Music is my hot PhysX.

Now, NVIDIA claims that the fact GPU solutions are cheaper is going to push better GPUs into more business machines. This will help push the idea that an okay CPU/good GPU machine gives better performance than a good CPU/okay GPU, leading to more machines with better GPUs... and so, making more PCs abstractly available for gaming. Or, at least, raising the bottom level of hardware that you can expect people to have.

In terms of a more general use, transcoding video can take hours. Later in July, all GeForce 8000+ cards will ship with Elemental HD, a program which manages to perform the odious task - in the words of NVIDIA - "in a matter of minutes". The software will also be available for people to download online, probably with a small fee ala Quicksave if they already have a GeForce card.

Point being: this CUDA malarkey isn't something that's just for future NVIDIA technology. It's something that allows the hardware many PC gamers already have to be repurposed.

For example, PhysX. NVIDIA's Physics 3D Card system was only supported in a minor fashion, as no-one would buy a card just to make explosions fancier, but with CUDA it can run on one of the other GPUs. A proportion of the 3D card's power can be given over to running physics, giving those fancy PhysX-style interactions without actually having a specific card for it. CUDA's porting to PhysX will become available to the public in July, but developers already have the tools.
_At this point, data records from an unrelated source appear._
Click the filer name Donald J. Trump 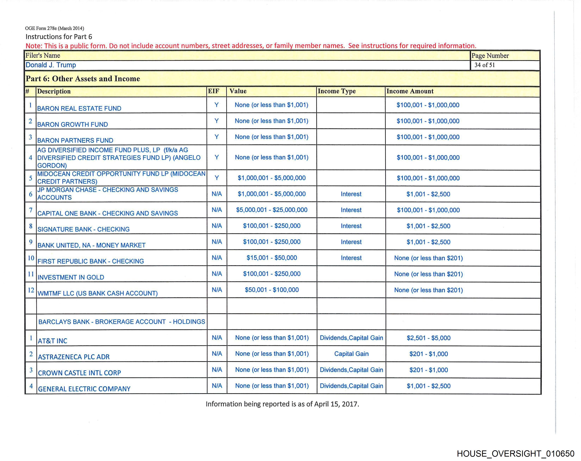tap(51, 65)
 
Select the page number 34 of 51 tap(484, 65)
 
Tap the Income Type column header tap(337, 91)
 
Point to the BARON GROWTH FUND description tap(73, 124)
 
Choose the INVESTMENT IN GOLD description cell tap(71, 277)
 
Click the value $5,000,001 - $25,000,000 tap(272, 210)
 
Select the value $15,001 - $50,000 tap(272, 258)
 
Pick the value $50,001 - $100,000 tap(272, 290)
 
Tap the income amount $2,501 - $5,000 tap(429, 338)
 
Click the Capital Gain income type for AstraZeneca tap(351, 354)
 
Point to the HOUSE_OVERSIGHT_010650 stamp tap(516, 454)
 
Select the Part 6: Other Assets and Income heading tap(83, 79)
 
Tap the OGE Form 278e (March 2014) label tap(54, 28)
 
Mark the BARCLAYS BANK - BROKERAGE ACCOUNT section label tap(121, 322)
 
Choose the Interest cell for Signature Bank tap(351, 226)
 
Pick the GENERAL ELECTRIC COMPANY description tap(84, 389)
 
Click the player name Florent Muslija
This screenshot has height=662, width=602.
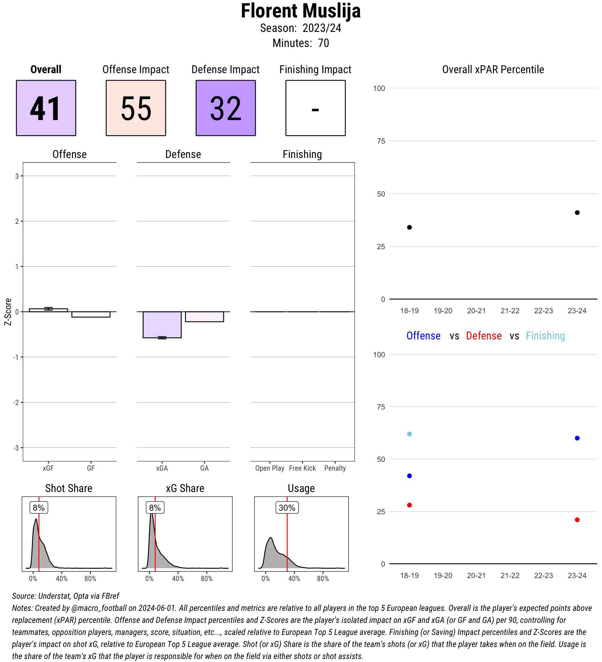[x=300, y=11]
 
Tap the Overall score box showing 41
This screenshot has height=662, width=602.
[x=46, y=108]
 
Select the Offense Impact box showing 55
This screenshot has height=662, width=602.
[x=136, y=108]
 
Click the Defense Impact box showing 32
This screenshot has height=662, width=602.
[x=226, y=108]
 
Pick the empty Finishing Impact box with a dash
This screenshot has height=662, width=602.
[x=315, y=108]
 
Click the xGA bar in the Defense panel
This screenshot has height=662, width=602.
[x=162, y=324]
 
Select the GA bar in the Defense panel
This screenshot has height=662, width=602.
[x=204, y=317]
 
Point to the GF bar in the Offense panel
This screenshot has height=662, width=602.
[x=91, y=314]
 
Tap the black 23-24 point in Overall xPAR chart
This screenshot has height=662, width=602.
[x=577, y=212]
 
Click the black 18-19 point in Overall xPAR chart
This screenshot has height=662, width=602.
[x=409, y=227]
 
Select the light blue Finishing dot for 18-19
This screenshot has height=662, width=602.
[x=409, y=434]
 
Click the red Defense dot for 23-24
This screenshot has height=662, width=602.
[x=577, y=520]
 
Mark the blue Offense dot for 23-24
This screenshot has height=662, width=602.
[x=577, y=438]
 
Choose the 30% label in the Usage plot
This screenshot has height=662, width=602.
[x=287, y=508]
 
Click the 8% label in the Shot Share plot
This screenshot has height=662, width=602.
[x=39, y=508]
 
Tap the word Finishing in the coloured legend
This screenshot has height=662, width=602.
[x=545, y=336]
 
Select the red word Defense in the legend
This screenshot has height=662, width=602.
[x=483, y=336]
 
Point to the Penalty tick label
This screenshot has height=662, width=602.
[x=335, y=468]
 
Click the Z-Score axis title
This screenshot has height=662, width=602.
[x=8, y=312]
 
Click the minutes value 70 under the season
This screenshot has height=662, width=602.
[x=323, y=43]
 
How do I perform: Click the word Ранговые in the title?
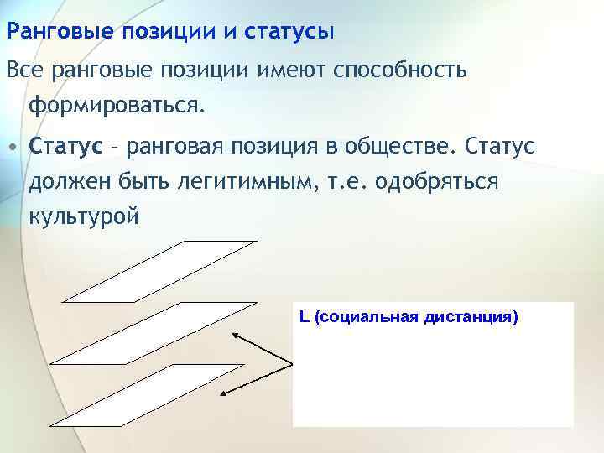point(60,33)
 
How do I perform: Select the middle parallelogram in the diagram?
point(151,332)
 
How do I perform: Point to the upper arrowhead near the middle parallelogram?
point(236,334)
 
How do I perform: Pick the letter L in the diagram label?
point(303,318)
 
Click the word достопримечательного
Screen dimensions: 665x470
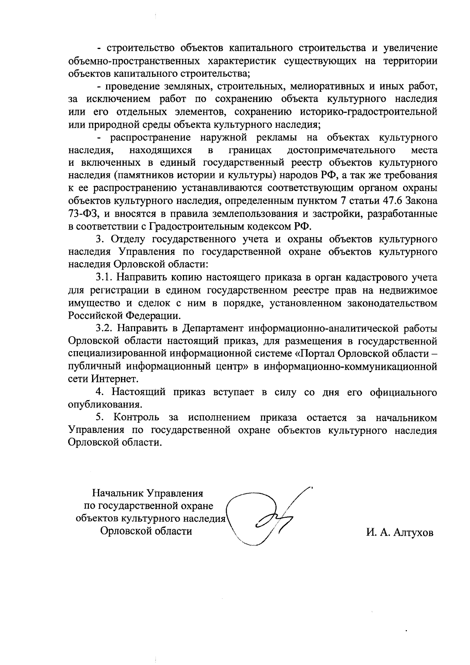click(x=340, y=150)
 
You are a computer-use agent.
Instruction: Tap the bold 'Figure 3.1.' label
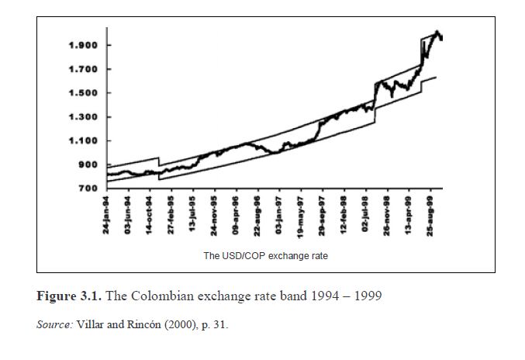pyautogui.click(x=69, y=296)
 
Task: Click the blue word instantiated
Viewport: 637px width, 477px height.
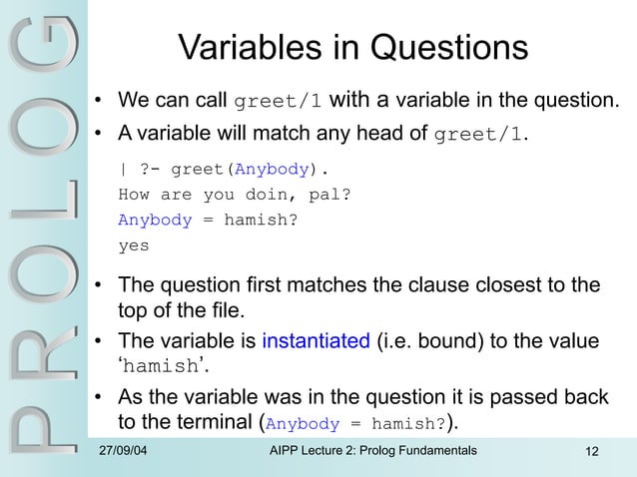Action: click(x=316, y=341)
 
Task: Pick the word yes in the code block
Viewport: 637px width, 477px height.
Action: click(x=134, y=243)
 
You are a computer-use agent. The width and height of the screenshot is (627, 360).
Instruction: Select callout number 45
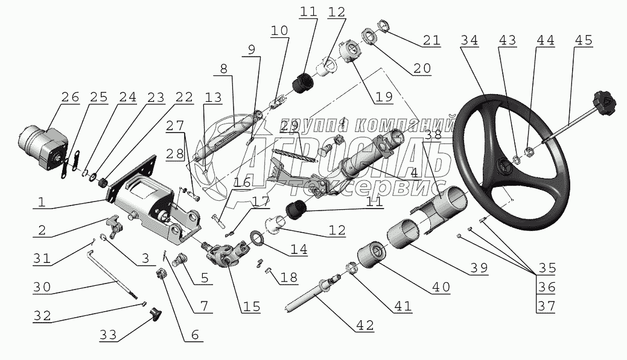tap(583, 40)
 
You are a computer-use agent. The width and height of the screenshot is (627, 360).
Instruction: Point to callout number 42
tap(365, 325)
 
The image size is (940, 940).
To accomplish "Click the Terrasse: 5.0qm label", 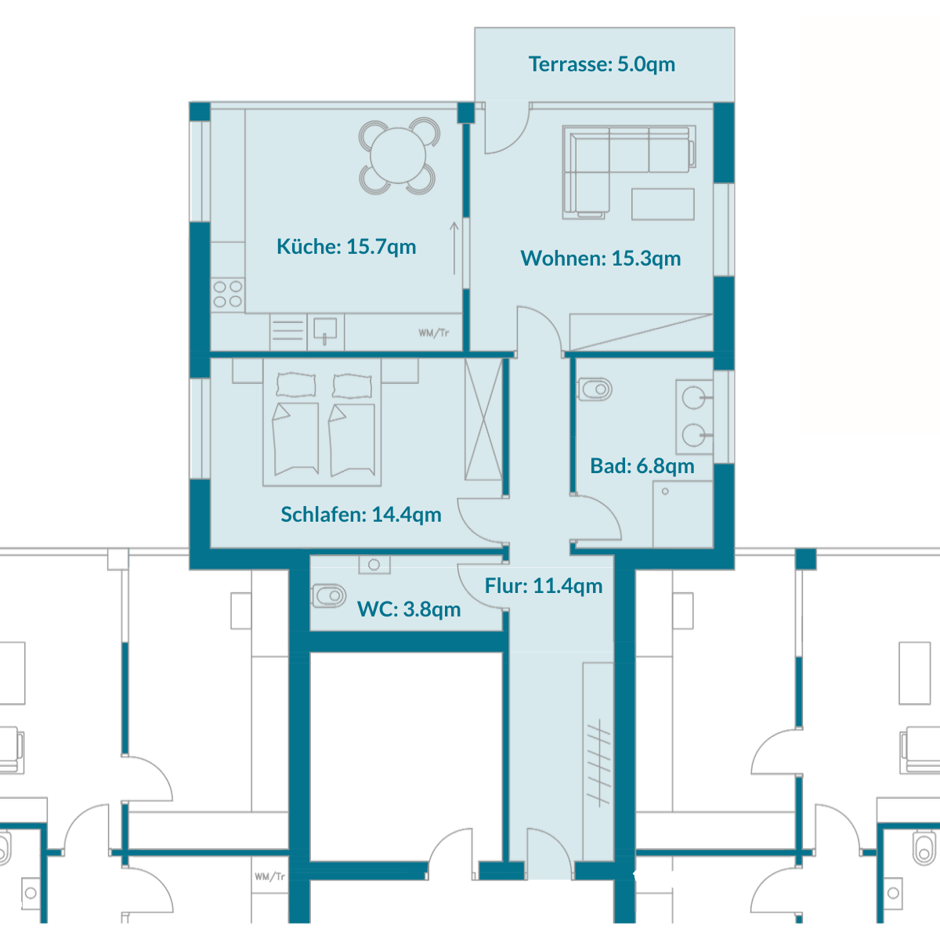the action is point(602,64).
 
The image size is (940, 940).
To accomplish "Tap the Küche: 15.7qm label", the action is point(346,246).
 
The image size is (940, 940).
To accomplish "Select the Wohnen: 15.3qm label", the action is point(601,258).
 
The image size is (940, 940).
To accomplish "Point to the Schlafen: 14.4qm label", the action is point(361,514).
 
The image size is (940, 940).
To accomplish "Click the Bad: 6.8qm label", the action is point(642,466).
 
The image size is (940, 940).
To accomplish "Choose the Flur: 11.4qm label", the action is point(544,585).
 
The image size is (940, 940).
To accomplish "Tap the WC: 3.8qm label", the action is point(409,609).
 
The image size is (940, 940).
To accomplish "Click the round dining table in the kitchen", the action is point(398,156).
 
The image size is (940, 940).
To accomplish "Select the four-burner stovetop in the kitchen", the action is point(228,294).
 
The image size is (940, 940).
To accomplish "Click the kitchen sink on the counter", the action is point(325,330).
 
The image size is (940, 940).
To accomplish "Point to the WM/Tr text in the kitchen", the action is point(433,333).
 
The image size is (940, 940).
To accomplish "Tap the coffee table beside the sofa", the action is point(663,204).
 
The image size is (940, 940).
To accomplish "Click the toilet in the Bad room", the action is point(594,389).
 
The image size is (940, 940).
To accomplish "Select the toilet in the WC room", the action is point(328,595).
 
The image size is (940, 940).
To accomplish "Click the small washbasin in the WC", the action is point(374,564).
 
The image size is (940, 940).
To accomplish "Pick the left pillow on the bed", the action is point(295,385).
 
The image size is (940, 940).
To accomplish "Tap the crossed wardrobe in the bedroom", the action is point(483,420).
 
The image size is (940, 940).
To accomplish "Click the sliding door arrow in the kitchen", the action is point(454,248).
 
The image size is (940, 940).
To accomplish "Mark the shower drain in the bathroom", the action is point(665,491).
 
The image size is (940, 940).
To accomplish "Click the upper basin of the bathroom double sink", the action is point(693,398).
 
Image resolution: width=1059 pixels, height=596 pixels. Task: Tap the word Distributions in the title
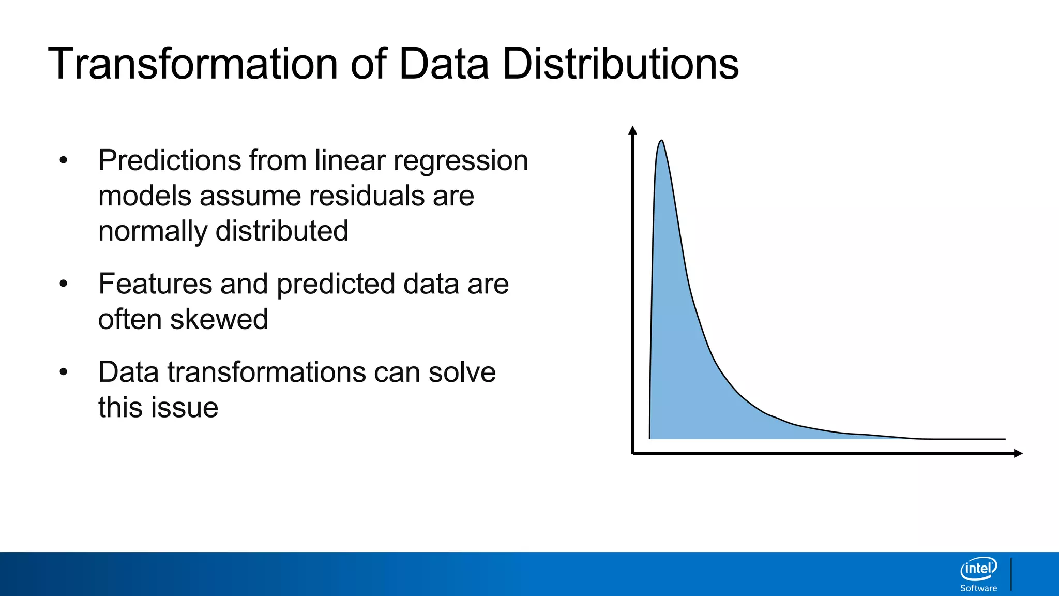click(x=620, y=64)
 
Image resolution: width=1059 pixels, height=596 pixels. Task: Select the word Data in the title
click(x=443, y=64)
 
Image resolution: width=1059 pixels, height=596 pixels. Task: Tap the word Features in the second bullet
click(x=155, y=284)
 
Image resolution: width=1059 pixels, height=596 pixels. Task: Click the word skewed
click(x=219, y=319)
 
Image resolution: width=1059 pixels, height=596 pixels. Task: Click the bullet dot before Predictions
click(x=64, y=161)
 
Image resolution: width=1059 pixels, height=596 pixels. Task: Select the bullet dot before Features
click(x=64, y=284)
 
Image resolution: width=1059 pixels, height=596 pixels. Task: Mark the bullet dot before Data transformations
click(x=64, y=373)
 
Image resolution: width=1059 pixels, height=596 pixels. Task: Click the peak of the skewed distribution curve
click(x=661, y=141)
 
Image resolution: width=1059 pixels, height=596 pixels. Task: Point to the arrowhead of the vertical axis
click(x=632, y=130)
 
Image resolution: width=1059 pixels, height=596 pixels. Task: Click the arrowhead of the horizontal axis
click(x=1018, y=454)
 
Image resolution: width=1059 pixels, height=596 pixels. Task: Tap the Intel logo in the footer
click(x=978, y=569)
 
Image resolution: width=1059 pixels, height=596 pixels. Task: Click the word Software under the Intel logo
click(x=978, y=588)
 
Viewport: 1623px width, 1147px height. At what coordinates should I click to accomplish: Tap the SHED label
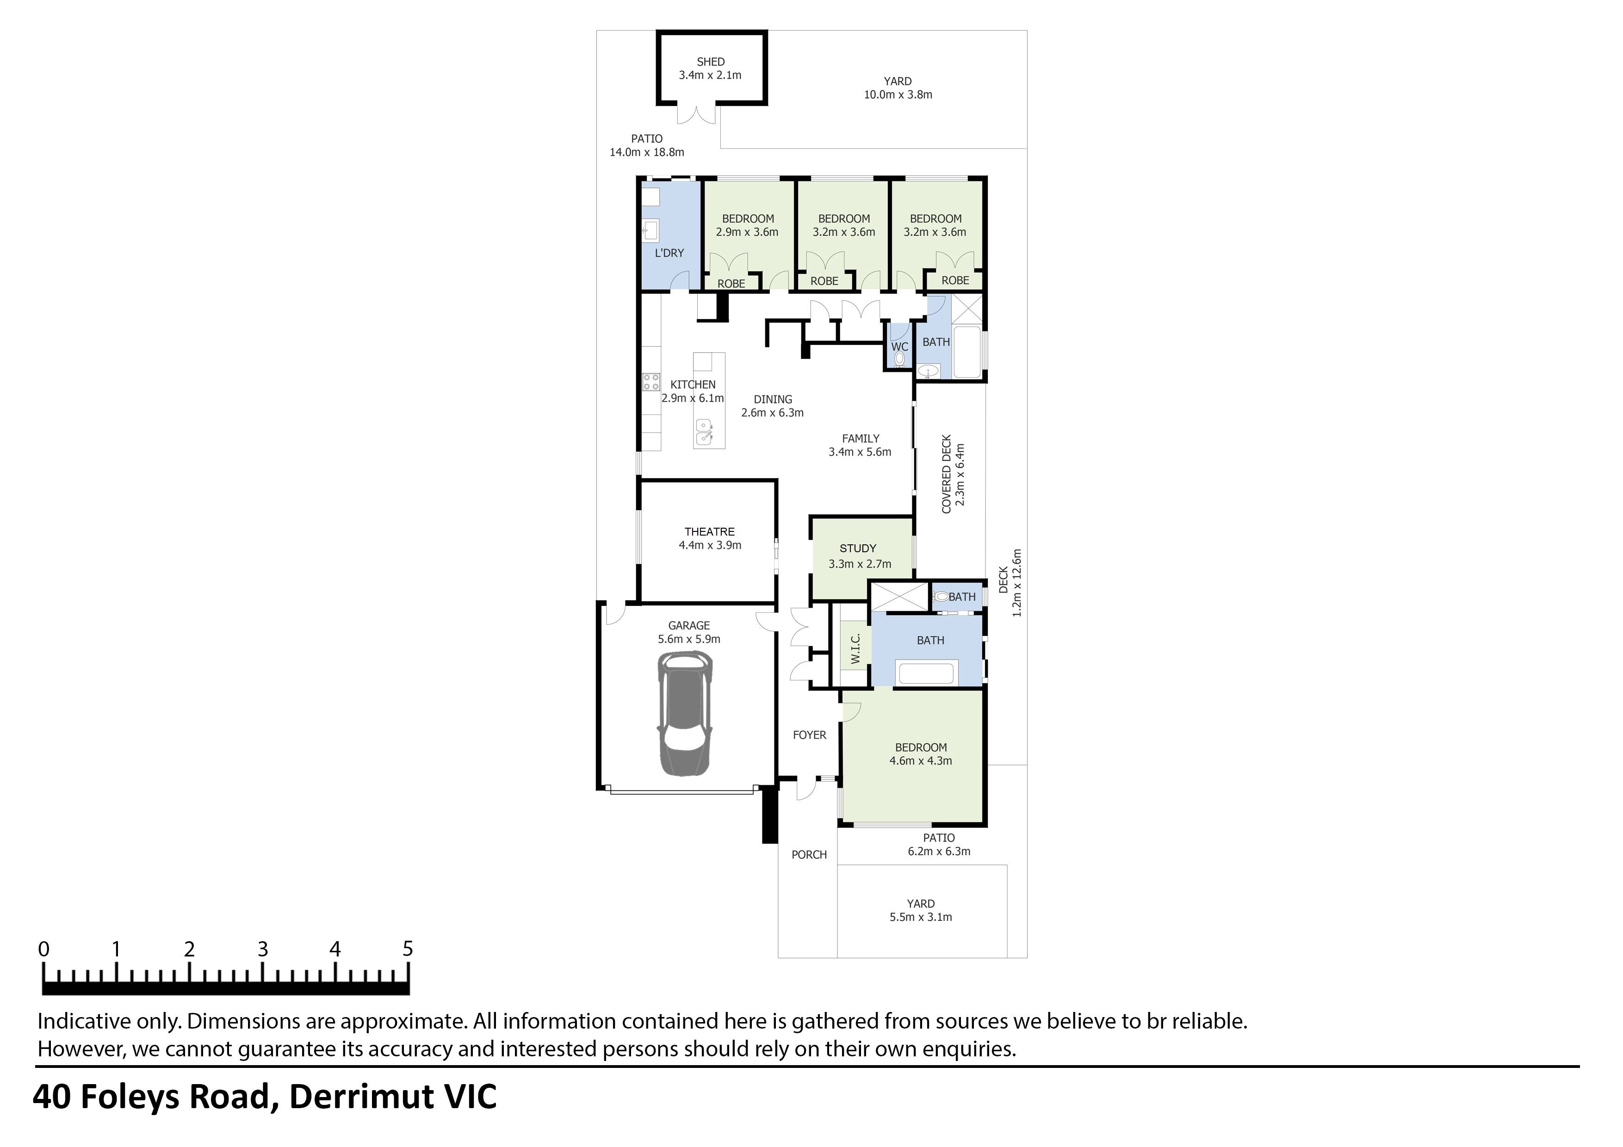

The Euphoria engine of Natual Motion. It's hard to illustrate this sort of thing.

You'll be able to - for example - manually, up front, decide to devote a proportion of your 3D card's power to PhysX. Alternatively, developers can commandeer it and do exactly the same thing. The new generation of cards which are about to be announced are able to deal with pretty much anything that exists on the highest setting with power left over, so that power can be given over to acting like a 3D card would.

And it goes further. Where previously you'd have just thrown out your old 3D card when you upgraded your PC to a new one, if you have a G8000+ 3D card already, you can keep it, and just set it to concentrate solely on doing PhysX tasks. This isn't a SLI situation where you need two of the same cards working in tandem - any post-8880 card, rather than being put out to digital pasture, can be given a job of deciding how bits of glass bounce off a skyscraper, or similar. NVIDIA claims it's talking to ATI to try and get them to use CUDA too, which.... well, we'll see there, eh?

The potential is interesting. Demos shown include Natural Motion, whose Euphoria engine is heavily physics-dependent, allowing unique, convincing moments in games. A straight collision isn't enough, as straight ragdolls are ludicrous - the system involving AI (so the hit object will try and move limbs to protect self and similar) leads to impressively naturalistic results. The first sign of this publicly was in Grand Theft Auto IV, but Natural Motion's own American football game, Backbreaker, is a fascinating example of what a physics-heavier approach to collisions can give games. And, with CUDA-esque use of GPUs to do this stuff, the PhysX related boon is accessible to even more of us.

So they did talk some maths, then, but we survived.